Nous avons assisté à la renaissance d’icônes telles que la Fairlady Z (350/370 Z en Europe, ndt) et la Nissan G-TR; L’entrée industrielle de Nissan à Wuhon (Chine), à ​​Saint-Pétersbourg (Russie), à ​​Chennai (Inde) et à Resende (Brésil); le pionnier d’un marché de masse pour les voitures électriques avec la Leaf; le démarrage des voitures autonomes; l’introduction de Mitsubishi Motors dans l’Alliance. L’Alliance est ainsi devenue le groupe automobile numéro un dans le monde en 2017, produisant plus de 10 millions de voitures par an. Nous avons créé, directement et indirectement, d’innombrables emplois au Japon et avons rétabli le statut de Nissan comme pilier de l’économie japonaise.

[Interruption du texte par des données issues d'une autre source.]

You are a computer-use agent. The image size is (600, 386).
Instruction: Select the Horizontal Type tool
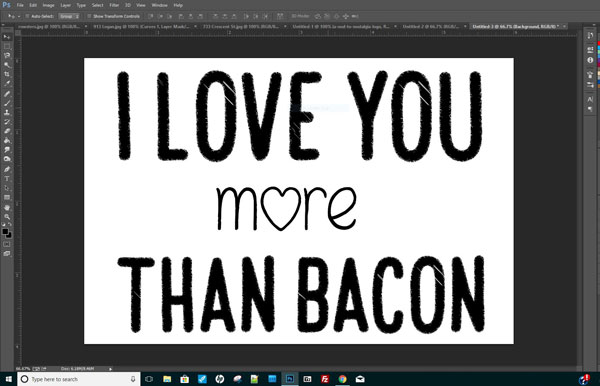click(x=7, y=179)
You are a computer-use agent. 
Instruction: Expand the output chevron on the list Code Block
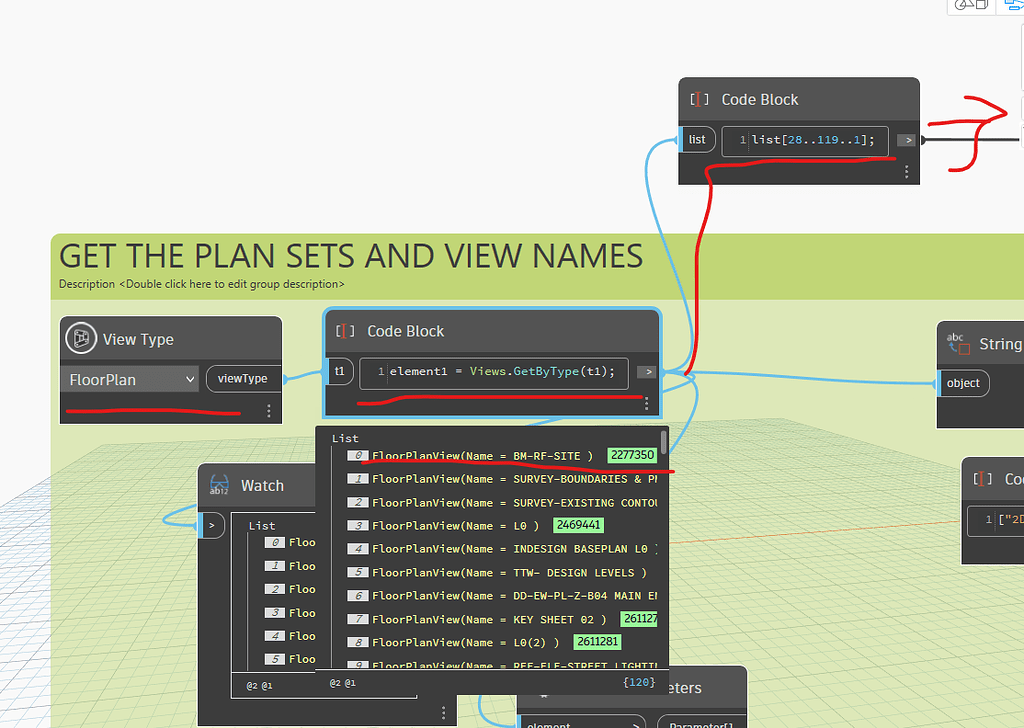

Ces résultats – obtenus grâce à l’aide et au soutien inconditionnels des employés de Nissan dans le monde entier – constitue la plus grande fierté de ma vie, après ma famille.

5. Conclusion

Votre Honneur, je suis innocent des accusations portées à mon encontre. J’ai toujours agi avec la plus grande intégrité et n’ai jamais été accusé du moindre acte répréhensible au cours de ma carrière professionnelle de plusieurs décennies. J’ai été accusé à tort et détenu injustement sur la base d’accusations inconsistantes et sans aucun fondement.

Merci votre honneur d’avoir pris le temps de m’écouter.